Flyte: Lyft's ML orchestration platform powers 1M+ pipelines and joins LF AI & Data
Lyft needed to orchestrate complex ML workflows for its ETA product, requiring management of large historical training datasets, complex output artifacts, backtesting, frequent retraining, and simultaneous multi-model deployment — with the largest bottleneck being infrastructure procurement and management for models that might not work out.
The initial v1 of Flyte used AWS Step Functions as its scheduler, which proved too rigid to extend with new features natively, leading the team to build a container-native scheduling engine.
By mid 2020 Flyte was powering more than 1 million pipelines at Lyft across ETA, Pricing, Mapping, Driver Engagement, Growth, and Map generation teams, and was contributed to the Linux Foundation AI & Data as its 25th hosted project.
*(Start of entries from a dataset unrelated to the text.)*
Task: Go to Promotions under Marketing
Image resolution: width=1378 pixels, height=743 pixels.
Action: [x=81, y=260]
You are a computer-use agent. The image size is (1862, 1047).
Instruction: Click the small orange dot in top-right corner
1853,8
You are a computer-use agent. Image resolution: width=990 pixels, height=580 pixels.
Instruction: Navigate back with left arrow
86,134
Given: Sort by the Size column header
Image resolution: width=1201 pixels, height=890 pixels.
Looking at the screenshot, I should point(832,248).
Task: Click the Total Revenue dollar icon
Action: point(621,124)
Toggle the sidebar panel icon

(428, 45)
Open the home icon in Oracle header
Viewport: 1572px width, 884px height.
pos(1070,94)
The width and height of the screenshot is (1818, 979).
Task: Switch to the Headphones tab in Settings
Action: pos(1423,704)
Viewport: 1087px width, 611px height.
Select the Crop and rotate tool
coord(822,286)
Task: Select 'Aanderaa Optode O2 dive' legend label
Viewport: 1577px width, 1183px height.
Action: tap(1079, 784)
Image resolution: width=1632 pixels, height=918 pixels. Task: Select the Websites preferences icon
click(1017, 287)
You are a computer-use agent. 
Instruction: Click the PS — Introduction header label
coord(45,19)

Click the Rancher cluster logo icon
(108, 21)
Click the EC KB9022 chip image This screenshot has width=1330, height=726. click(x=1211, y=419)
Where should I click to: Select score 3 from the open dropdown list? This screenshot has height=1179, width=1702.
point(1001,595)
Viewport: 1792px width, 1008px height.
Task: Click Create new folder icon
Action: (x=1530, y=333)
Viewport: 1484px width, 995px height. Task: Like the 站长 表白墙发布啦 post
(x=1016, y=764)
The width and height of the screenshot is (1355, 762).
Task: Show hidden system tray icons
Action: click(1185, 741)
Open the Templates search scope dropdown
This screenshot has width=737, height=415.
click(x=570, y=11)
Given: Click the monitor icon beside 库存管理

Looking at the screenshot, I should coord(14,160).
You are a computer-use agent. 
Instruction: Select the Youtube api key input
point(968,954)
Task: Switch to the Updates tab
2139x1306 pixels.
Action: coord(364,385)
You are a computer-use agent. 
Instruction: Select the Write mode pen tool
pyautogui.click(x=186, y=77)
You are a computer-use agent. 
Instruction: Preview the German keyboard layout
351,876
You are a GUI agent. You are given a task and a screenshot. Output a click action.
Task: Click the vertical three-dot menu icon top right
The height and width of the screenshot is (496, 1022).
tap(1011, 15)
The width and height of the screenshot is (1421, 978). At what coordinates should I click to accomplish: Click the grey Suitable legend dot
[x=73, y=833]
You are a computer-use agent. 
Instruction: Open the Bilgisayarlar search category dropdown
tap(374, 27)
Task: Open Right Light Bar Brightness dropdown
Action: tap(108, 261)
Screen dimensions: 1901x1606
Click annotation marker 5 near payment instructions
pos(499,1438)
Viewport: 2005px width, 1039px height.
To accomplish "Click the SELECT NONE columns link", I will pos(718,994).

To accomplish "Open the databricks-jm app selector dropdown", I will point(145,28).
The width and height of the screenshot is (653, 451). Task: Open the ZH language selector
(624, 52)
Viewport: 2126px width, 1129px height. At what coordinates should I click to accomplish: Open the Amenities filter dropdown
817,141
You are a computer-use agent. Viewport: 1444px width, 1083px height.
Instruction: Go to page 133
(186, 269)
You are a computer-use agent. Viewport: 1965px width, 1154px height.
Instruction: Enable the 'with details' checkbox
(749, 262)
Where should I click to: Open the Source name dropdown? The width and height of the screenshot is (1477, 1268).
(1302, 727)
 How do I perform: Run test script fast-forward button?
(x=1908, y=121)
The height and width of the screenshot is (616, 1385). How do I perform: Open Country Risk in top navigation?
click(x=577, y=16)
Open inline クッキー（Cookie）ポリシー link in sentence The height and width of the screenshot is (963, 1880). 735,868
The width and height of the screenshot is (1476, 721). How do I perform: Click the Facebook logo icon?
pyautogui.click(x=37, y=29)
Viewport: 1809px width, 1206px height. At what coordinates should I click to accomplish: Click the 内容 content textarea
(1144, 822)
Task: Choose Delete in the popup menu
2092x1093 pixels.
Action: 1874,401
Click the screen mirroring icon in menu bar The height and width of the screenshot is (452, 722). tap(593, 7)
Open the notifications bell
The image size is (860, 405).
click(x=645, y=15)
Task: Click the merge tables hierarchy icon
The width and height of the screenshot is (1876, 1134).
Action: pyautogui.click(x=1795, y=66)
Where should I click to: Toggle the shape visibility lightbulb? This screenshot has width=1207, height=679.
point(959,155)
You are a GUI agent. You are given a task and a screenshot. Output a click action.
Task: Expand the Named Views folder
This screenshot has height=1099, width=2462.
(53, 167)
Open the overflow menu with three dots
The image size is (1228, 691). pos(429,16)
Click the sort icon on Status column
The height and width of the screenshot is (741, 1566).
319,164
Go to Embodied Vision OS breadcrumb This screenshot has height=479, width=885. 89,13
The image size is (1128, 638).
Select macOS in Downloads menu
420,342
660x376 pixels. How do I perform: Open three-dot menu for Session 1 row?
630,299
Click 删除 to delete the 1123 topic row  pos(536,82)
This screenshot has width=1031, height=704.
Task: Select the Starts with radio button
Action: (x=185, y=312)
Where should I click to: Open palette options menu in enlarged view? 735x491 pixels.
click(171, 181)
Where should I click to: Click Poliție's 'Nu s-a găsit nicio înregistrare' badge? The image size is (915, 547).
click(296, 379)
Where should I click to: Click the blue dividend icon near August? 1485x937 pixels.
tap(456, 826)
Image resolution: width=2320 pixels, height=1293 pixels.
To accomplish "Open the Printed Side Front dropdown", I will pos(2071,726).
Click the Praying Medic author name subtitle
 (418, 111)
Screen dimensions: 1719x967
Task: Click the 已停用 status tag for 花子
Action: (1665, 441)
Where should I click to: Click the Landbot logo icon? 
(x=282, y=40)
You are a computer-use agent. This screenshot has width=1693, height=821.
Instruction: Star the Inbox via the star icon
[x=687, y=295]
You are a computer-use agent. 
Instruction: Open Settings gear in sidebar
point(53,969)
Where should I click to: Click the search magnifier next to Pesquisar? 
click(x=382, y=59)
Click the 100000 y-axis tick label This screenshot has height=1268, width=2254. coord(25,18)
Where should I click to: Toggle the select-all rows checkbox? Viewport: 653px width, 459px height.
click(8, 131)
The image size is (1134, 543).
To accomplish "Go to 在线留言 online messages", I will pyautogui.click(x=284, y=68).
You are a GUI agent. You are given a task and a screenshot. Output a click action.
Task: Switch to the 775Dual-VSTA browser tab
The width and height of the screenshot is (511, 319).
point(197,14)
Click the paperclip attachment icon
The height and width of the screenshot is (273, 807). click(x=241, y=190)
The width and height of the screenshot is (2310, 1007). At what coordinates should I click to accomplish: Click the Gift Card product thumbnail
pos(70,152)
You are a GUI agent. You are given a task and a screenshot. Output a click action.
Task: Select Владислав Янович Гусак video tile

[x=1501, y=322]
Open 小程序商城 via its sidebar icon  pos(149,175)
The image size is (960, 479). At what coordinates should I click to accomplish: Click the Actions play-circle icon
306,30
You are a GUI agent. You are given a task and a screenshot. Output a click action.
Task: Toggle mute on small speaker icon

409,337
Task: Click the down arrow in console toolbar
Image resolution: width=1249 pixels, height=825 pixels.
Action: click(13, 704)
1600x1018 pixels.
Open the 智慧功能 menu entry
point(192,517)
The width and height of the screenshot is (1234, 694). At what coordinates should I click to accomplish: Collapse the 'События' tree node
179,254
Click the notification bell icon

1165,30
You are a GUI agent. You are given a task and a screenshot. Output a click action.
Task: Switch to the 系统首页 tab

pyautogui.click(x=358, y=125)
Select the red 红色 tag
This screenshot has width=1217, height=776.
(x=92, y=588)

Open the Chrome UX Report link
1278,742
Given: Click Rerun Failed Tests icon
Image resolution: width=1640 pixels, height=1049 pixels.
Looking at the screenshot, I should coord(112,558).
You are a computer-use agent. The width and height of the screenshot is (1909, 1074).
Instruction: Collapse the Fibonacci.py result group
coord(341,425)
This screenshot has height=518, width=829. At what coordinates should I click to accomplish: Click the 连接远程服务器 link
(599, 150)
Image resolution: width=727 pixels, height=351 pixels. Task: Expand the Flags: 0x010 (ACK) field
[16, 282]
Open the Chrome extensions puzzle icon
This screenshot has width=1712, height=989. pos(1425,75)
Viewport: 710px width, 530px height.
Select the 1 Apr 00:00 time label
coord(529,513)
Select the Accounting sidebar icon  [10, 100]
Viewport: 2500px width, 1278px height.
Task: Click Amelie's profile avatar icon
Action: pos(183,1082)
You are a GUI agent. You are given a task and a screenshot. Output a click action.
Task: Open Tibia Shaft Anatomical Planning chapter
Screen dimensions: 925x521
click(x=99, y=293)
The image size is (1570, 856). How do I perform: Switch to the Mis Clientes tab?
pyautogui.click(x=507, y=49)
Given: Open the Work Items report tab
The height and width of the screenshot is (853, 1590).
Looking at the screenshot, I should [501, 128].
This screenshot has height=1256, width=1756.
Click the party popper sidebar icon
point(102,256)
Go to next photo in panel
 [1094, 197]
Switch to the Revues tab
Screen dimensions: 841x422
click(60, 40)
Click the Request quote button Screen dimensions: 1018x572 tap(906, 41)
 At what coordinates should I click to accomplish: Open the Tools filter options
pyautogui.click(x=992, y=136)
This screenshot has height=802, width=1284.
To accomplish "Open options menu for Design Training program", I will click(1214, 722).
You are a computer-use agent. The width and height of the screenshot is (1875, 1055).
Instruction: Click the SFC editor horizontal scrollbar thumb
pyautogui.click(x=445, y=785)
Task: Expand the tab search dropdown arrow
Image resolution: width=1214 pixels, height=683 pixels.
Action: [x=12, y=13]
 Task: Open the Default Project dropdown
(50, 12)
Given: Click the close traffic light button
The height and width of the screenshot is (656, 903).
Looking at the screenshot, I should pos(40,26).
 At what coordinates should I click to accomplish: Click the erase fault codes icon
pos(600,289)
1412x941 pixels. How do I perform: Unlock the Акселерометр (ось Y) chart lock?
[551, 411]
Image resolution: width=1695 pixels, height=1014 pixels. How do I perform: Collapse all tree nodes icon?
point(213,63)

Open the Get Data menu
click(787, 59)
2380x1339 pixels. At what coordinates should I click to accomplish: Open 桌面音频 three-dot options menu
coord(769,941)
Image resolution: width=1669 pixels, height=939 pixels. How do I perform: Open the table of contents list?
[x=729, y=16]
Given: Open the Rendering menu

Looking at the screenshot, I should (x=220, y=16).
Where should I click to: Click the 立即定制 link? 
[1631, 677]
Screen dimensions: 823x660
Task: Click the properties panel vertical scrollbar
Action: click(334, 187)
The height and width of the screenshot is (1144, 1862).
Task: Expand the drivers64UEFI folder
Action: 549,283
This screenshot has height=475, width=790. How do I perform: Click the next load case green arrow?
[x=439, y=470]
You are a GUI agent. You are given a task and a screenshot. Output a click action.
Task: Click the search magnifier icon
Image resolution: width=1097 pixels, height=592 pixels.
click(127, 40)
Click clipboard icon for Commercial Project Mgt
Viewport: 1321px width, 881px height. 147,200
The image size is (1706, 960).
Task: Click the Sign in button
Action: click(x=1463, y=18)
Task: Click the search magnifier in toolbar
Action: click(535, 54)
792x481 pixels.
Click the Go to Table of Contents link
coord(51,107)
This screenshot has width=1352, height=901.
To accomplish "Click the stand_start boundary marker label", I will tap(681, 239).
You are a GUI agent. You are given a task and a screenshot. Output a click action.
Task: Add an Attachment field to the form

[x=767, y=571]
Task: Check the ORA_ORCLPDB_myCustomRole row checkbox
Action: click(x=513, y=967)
Frequently asked questions
What did this team achieve with this AI workflow?
By mid 2020 Flyte was powering more than 1 million pipelines at Lyft across ETA, Pricing, Mapping, Driver Engagement, Growth, and Map generation teams, and was contributed to the Linux Foundation AI & Data as its 25th…
What tools did this team use?
Flyte, AWS Step Functions, flytekit, AWS, GCP.
What results were reported?
pipelines powered at Lyft: more than 1 million; Platform adoption growth: adoption grew exponentially; total cost of running Flyte: total cost of running Flyte at Lyft was low (source-reported, not independently verified).
What failed first in this deployment?
The initial v1 of Flyte used AWS Step Functions as its scheduler, which proved too rigid to extend with new features natively, leading the team to build a container-native scheduling engine.
How is this back office ops AI workflow structured?
Historical data training trigger → Multi-model development and deployment → Backtesting and hypothesis validation → Artifact output generation → Production retraining loop.